Many PWDs and physically frail persons visit Nepal of their own desire, despite the obstacles. Many set records and stun the world. Erik Weihenmayer from Denver, Colorado became the first blind person to scale the tallest mountain in the world on May 25, 2001; Tom Whittaker, an amputee, became the first person with disability to climb Mount Everest on May 7, 1998.
Sadly Nepal has been unable to tap this segment of tourists; government policies and program are silent on promoting accessible tourism. The stunning achievements of persons with functional limitation in Nepal drew the attention of the world. But it seems they hardly managed to get the attention of Nepali authorities and stakeholders. If these remarkable achievements are honored, Nepal might unveil special arrangements for potential travelers with functional limitations.
Moreover, Nepal is bound to adopt measures to ensure accessibility as a signatory to Article 30 of UN Convention on the rights of PWDs; and to Takayama Declaration on the development of communities for all in Asia and the Pacific 2009, which affirms the importance of accessible tourism as a means towards inclusive and sustainable economic and social development.
Accessible tourism also helps create opportunities to enhance disability rights and elderly people’s rights as tourists with similar experiences are often interested in helping people in poverty, on one hand, and on the other, they might get involved in the tourist trade themselves.
Accessible/inclusive tourism is not a big deal if there is determination. Of course, in the long run, the country will have to embark on making whole of the travel and hospitality industry barrier-free for visitors with access needs. Nepal can start by making certain segments of the travel and hospitality services accessible for both domestic and external visitors with functional limitation.

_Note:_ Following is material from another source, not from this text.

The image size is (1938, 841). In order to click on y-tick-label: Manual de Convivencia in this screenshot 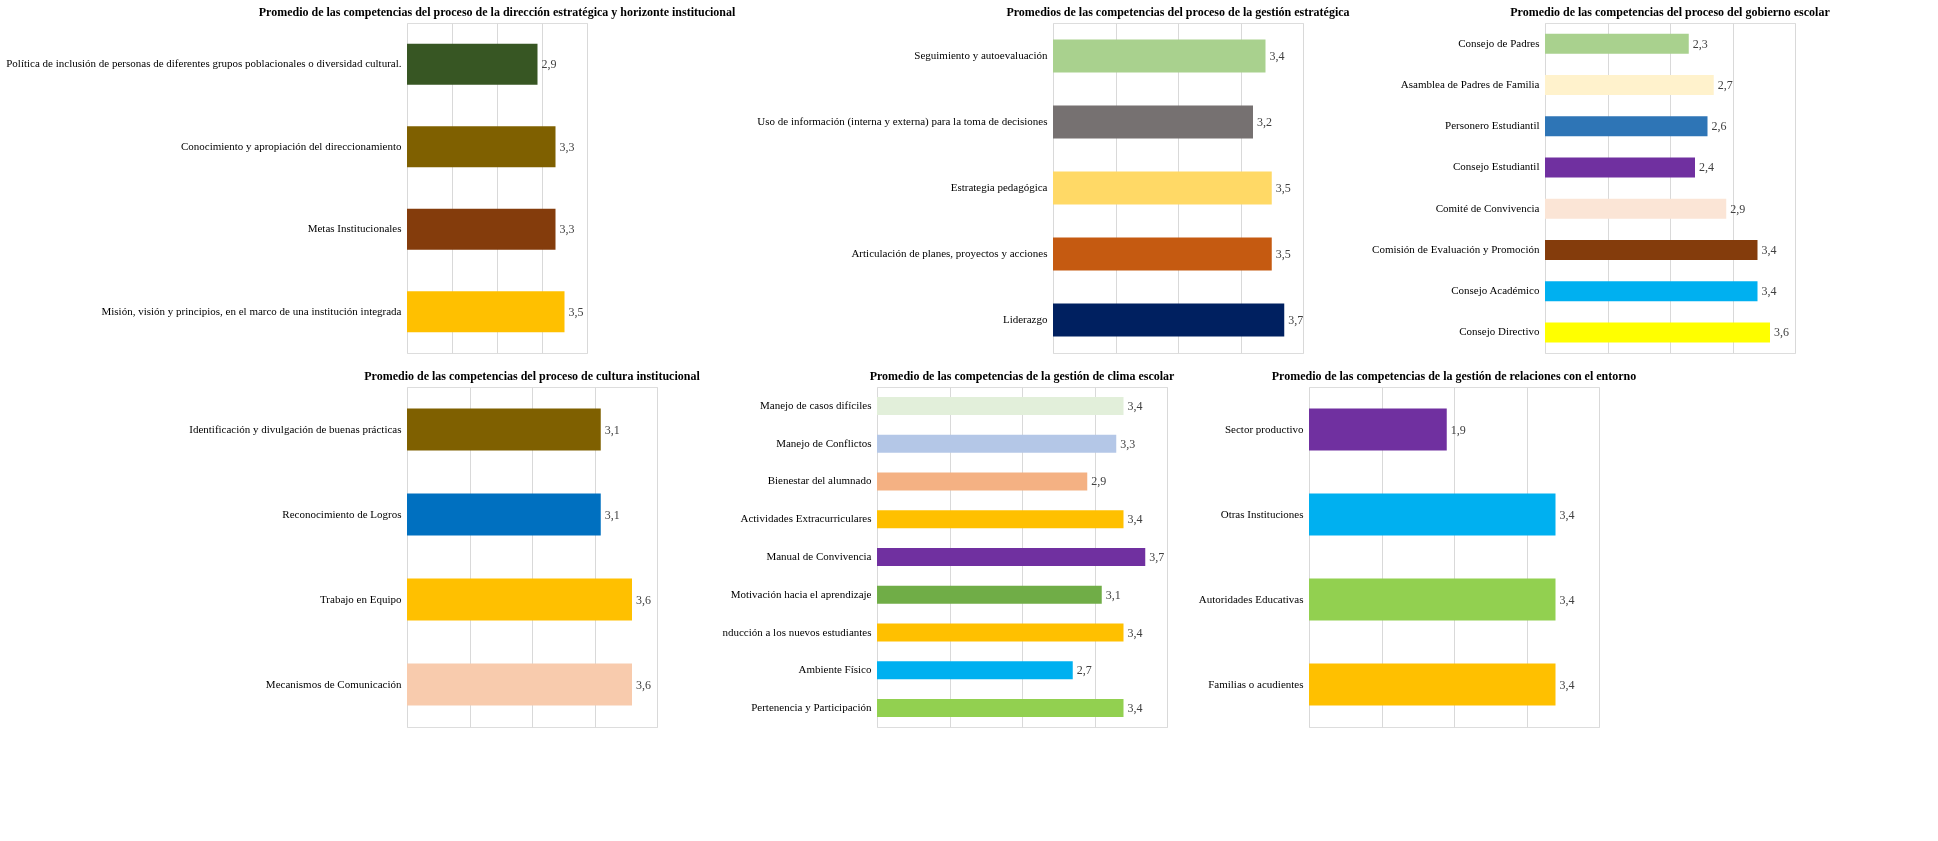, I will do `click(819, 556)`.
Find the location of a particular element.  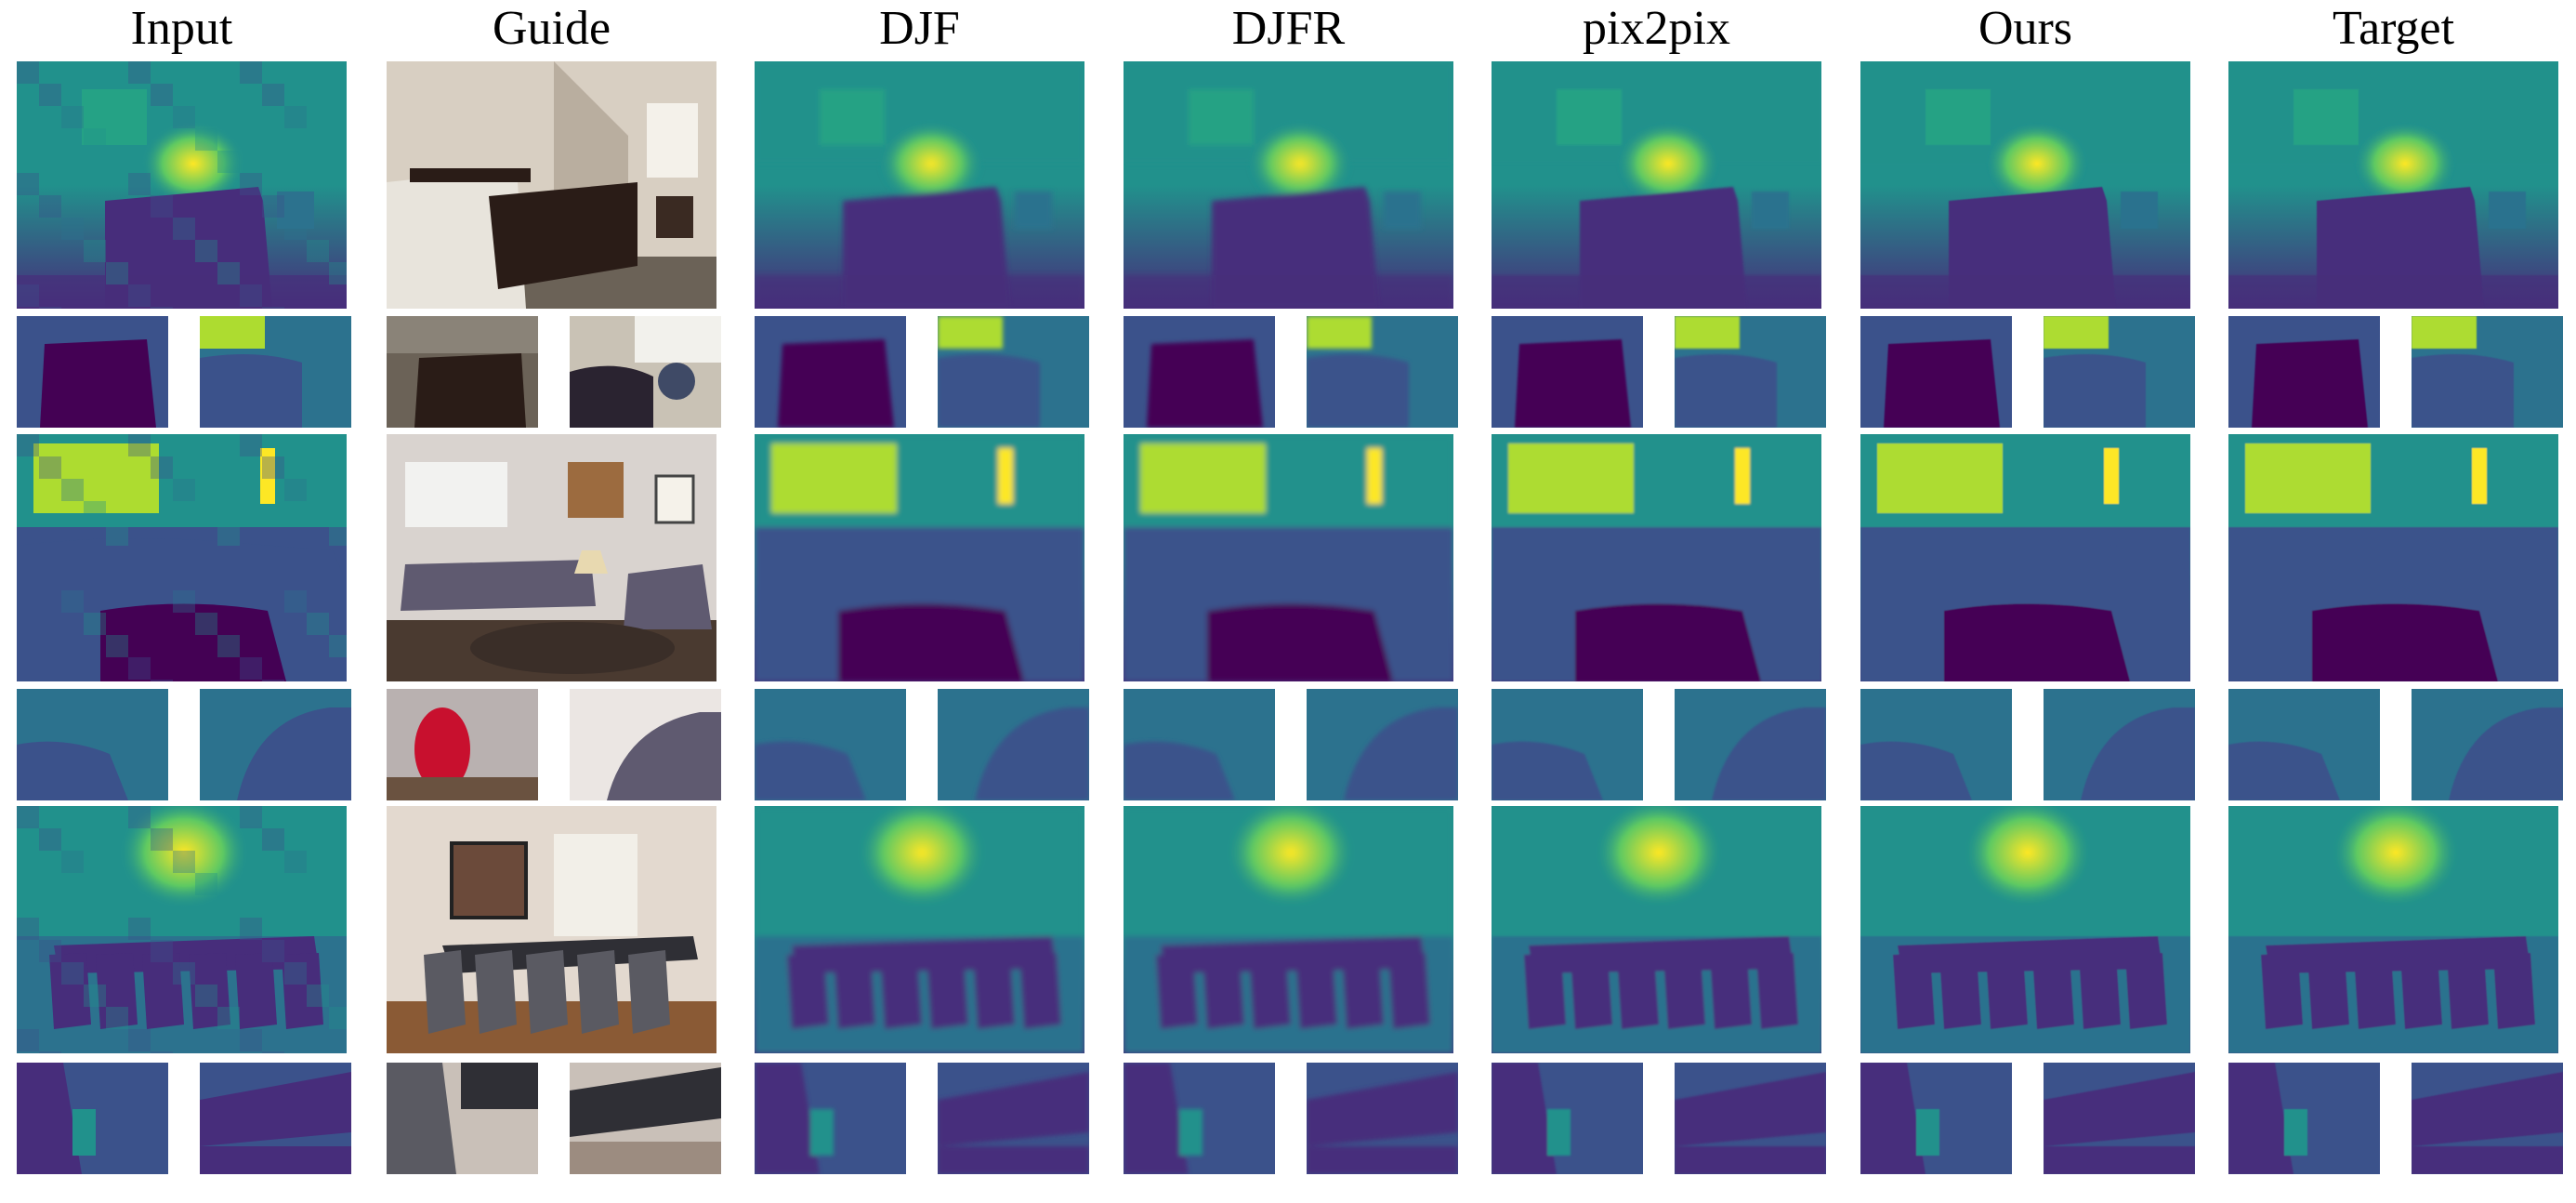

living-room-pix2pix-crop-sofa-arm-graphic is located at coordinates (1750, 744).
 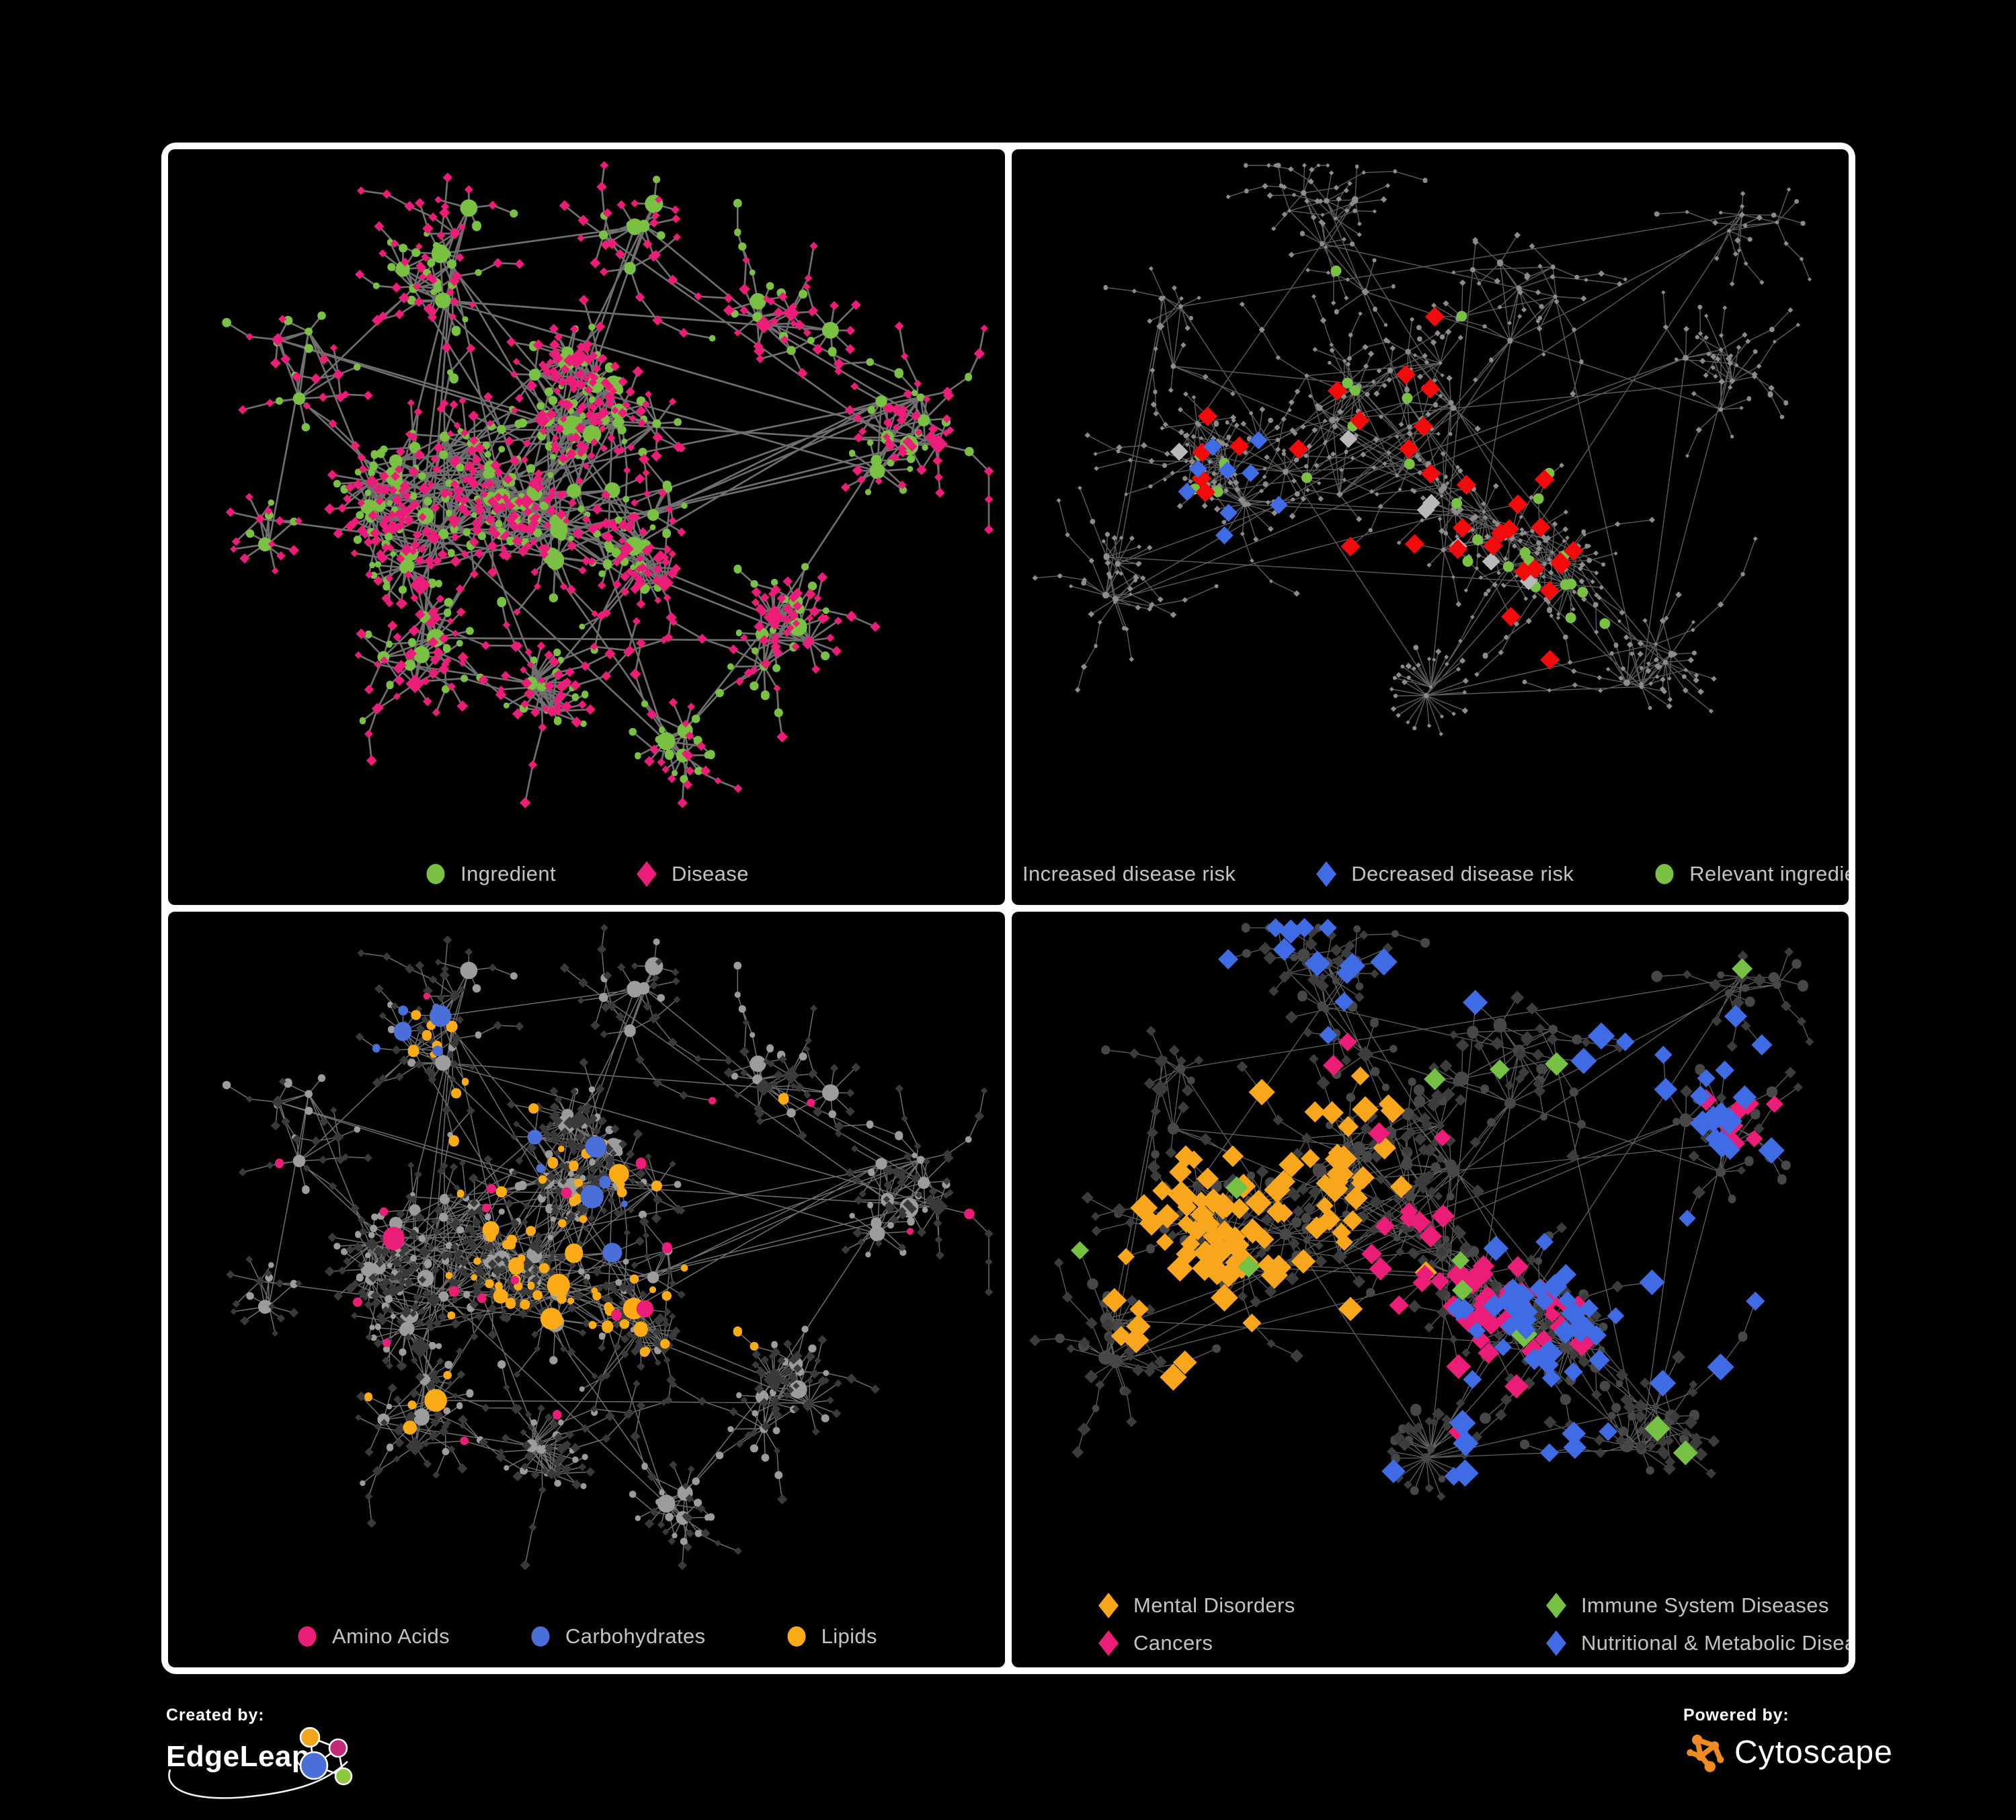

The government should have clear strategy and direction for accessible tourism. Nepal Tourism Board, the government authority responsible for tourism development in the country, could take this noble initiative. Other organizations like Nepal Association of Tour and Travel Agents (NATTA), Trekking Agencies’ Association of Nepal (TAAN) and Hotel Association Nepal (HAN) too should be involved.
Minimum training on related subjects for tour and travel operators, identifying destination for the PWDs and senior tourists, and addressing their accessibility needs will be a right start. Likewise, new tourist spots can be designed. For Nepal will not have the right to call itself a tourist country so long as it continues to ignore domestic and foreign visitors with access needs. The government must also not be excused for overlooking footpaths needs of PWDs and physically frail in its recent road widening campaign.
All these measures will go a long way towards promoting inclusive tourism in the country.